Chispas del Alma en Viaje
Hace algunos días atrás regresé de un viaje profundo, una travesía que estuvo plena de emociones, tanto por los lugares recorridos física y espiritualmente, como también por encuentros de esos que parecen re-encuentros (aunque se trata de personas que conocimos por primera vez en esta Vida), y quisiera en esta reflexión profundizar en ello: existen encuentros que no se sienten nuevos, sino recordados.
Recuerdo las palabras del Maestro Daniel años (más de una década) atrás enseñándonos como las #ChispasdelAlma se encuentran muchas veces en viajes, nuevos trabajos, cambios de casa, entre otros. Y esa fue la sensación en esta oportunidad.
Desde la mirada de la Kabbalah, sabemos que nada es casualidad sino causalidad: existen nitzotzot —chispas de Alma— que necesitan ser elevadas juntas a través del vínculo, del aprendizaje, del ser espejos en la plenitud o incluso en el desafío.
Según la Kabbalah trasmitida por Rabi Isaac Luria, estas chispas surgieron a partir de la Shevirat haKeilim, la “ruptura de las vasijas”: un momento esencial, en que la Luz primigenia de Hashem o Luz Divina fue demasiado intensa para las vasijas que debían contenerla, provocando su fragmentación. Desde entonces, las chispas o nitzotzot quedaron dispersas dentro de la experiencia humana y del mundo material.
Parte de nuestro tikún, en lo individual y en lo colectivo sería justamente el proceso de reunir, reparar y elevar esas chispas hacia su origen común: el Alma Raíz.

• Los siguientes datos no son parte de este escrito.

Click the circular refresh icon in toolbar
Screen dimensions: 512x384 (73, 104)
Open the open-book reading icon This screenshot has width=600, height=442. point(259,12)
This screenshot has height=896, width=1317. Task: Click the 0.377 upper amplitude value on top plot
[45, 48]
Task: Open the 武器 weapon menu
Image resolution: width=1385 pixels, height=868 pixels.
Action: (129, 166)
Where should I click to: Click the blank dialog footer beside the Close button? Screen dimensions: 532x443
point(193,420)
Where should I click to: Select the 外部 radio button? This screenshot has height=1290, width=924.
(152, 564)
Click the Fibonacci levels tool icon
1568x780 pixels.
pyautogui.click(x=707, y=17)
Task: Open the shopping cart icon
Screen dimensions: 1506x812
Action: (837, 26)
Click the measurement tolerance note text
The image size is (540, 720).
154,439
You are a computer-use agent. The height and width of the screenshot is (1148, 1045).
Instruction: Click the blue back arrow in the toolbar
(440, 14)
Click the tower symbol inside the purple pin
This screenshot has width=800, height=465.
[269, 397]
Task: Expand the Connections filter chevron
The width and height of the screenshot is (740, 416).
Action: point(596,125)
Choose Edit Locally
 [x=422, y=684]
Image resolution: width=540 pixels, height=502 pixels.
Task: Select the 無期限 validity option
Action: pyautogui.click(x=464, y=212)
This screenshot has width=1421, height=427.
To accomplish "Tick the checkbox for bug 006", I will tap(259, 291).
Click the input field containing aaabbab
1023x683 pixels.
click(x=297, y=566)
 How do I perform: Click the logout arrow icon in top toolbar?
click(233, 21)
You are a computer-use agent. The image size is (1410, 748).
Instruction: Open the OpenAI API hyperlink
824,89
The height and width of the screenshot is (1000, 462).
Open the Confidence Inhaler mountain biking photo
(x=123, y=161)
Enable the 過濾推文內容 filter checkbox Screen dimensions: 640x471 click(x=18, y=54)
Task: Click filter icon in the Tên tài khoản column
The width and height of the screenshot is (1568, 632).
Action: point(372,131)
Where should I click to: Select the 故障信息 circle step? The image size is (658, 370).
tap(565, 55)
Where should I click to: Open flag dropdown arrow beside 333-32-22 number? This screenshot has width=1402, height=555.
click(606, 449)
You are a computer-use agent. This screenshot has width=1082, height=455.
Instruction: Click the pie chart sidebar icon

A veces creemos que la sanación del tikún ocurre solo en grandes procesos espirituales, pero muchas veces aparece en lo cotidiano: en una conversación que transforma, en alguien que nos confronta con amor, o en ese reencuentro de Almas que nos obliga a mirar más profundo dentro de nosotros mismos. Hay almas que llegan para acompañar y otras para mover estructuras internas antiguas que ya no podían seguir igual. Ambas cumplen una función sagrada.
Quizás por eso algunos vínculos, como los de este Viaje, dejan una huella tan intensa, incluso cuando son breves encuentros. Porque más allá del tiempo o de la forma que tome la relación, algo en el alma reconoce que ahí había una conexión o reparación pendiente, una Luz esperando ser revelada. Y cuando eso ocurre, ambas Almas cambian. Aunque no siempre lo entiendan en el momento.
Tal vez la invitación y parte del verdadero trabajo espiritual también consista en aprender a estar atentos: escuchar esas intuiciones, reconocer los encuentros que nos expanden el corazón y atesorarlos, no solo en la memoria, sino en la conciencia de que han catalizado un encuentro con nosotros mismos y con aquello que nuestra Alma nos invita a transmutar, a entregar y a recibir.
Bendecidos viajes (espirituales) para todos y para el Todo!